O risco Irã para os mercados após encontro com Estados Unidos
Para economista a instabilidade sobre os preços do petróleo tem origem na tensão do país com os EUA
O encontro entre representantes dos Estados Unidos e do Irã, mediado em Omã, foi suficiente para recolocar o risco geopolítico no centro das telas. Para Gustavo Trotta, economista da Valor Investimentos, o mercado reage menos à ideia de guerra e mais ao sobe-e-desce das expectativas. “O mercado monitora o risco geopolítico mais pela volatilidade do que por um cenário de conflito imediato”, afirma. Segundo ele, a retomada do diálogo ajuda, mas não zera o desconforto: “Pode reduzir, de certa forma, o risco, mas a retórica militar do Irã aumenta o prêmio de risco”.
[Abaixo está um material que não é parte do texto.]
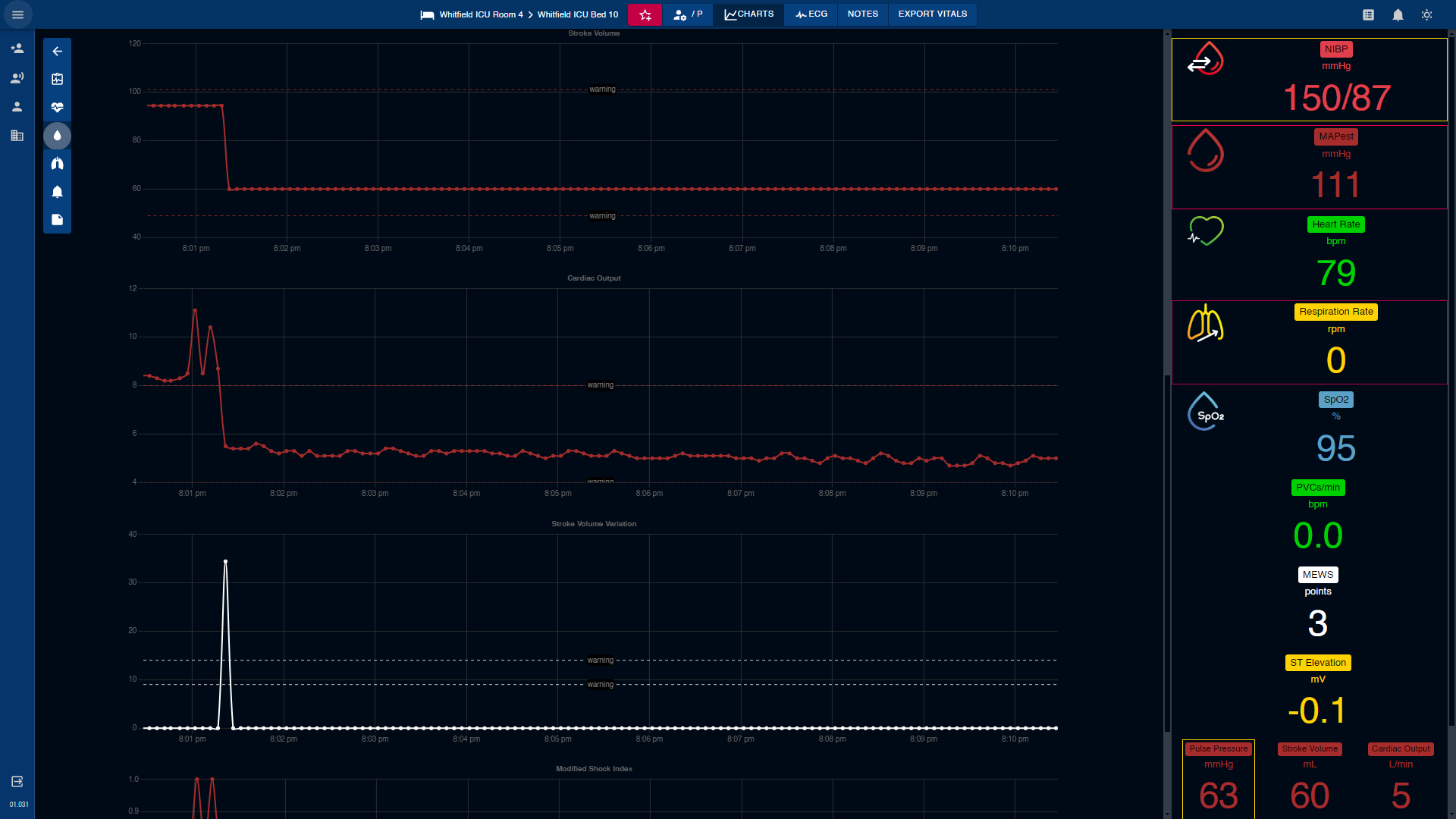Open the document notes icon in toolbar
The width and height of the screenshot is (1456, 819).
(x=57, y=220)
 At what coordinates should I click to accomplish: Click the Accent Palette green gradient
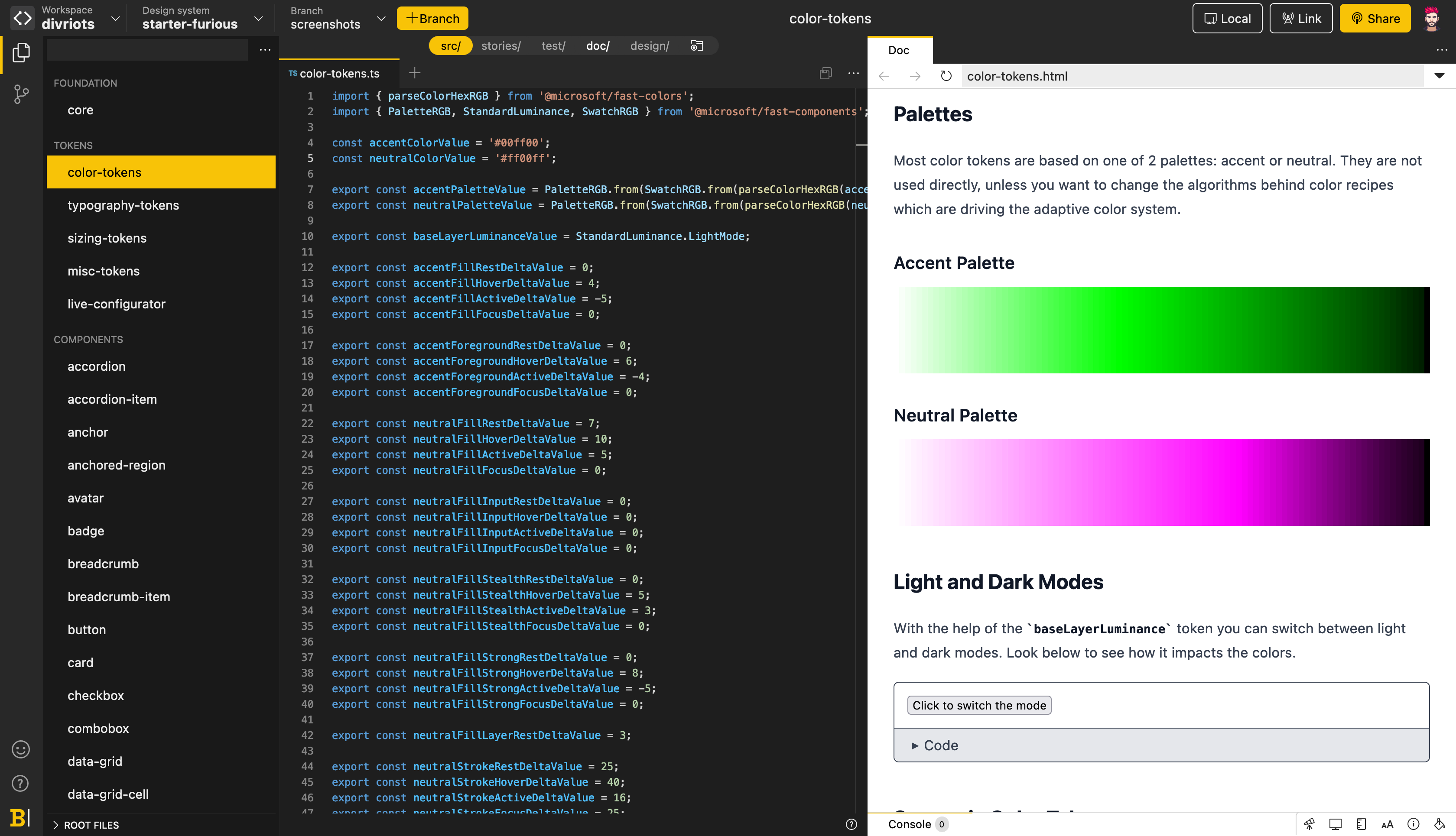(x=1161, y=330)
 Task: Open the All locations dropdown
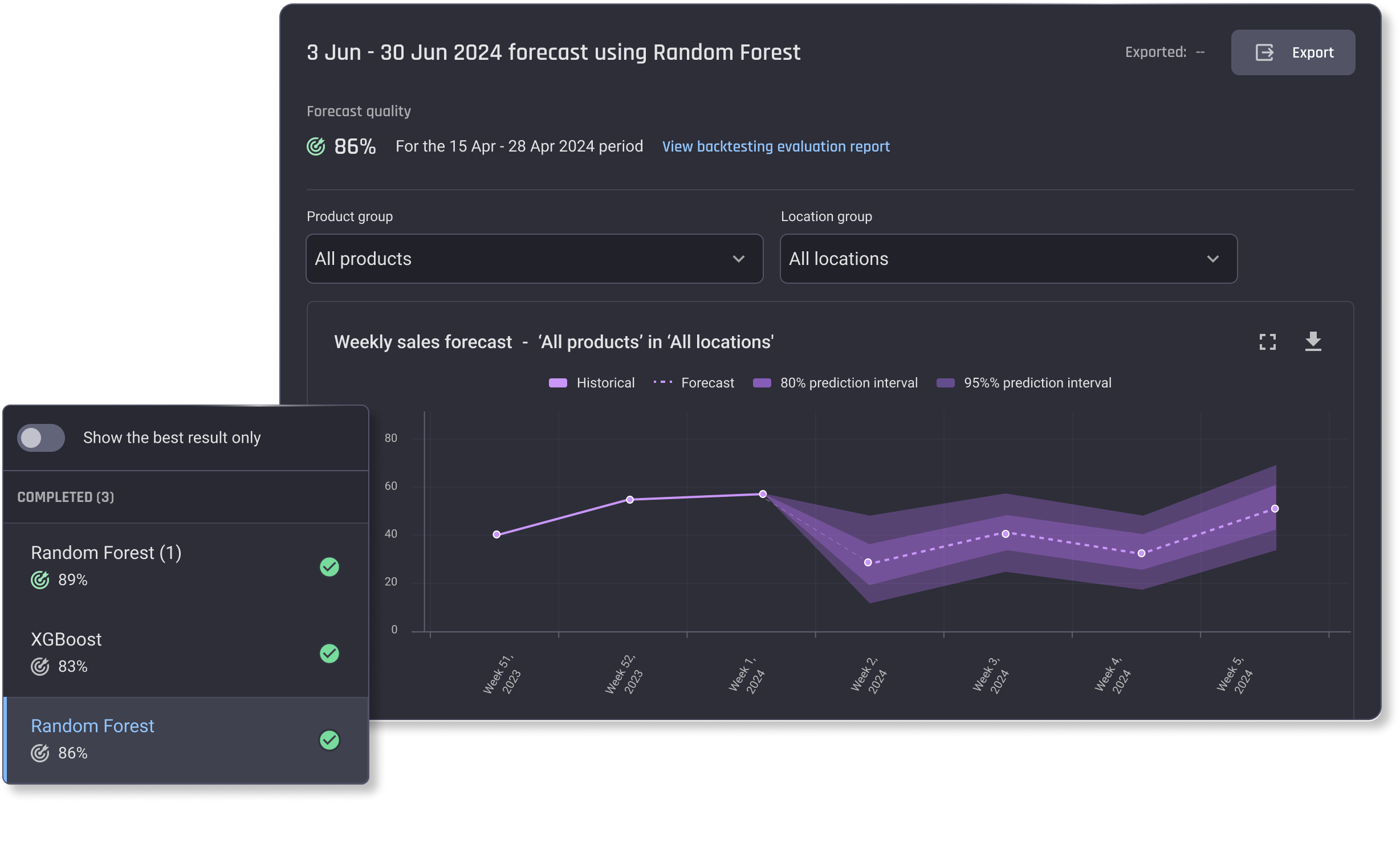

Essa leitura chega rápido ao petróleo — e, por tabela, à inflação. Trotta lembra que o barril conversa diretamente com o bolso do consumidor. “O mercado não precifica a guerra, mas precifica a incerteza”, diz. Se a tensão escalar, o efeito pode ser amplo: “O impacto do petróleo tem reflexo na inflação global e no nosso país”. Em outras palavras, menos conversa e mais ruído tendem a elevar a volatilidade, com consequências para preços e expectativas.
Na bolsa brasileira, o canal é ainda mais direto. “Talvez o impacto no Brasil seja um pouco maior, porque a nossa bolsa é muito pautada por commodities”, observa Trotta, citando Petrobras e Vale como exemplos de peso.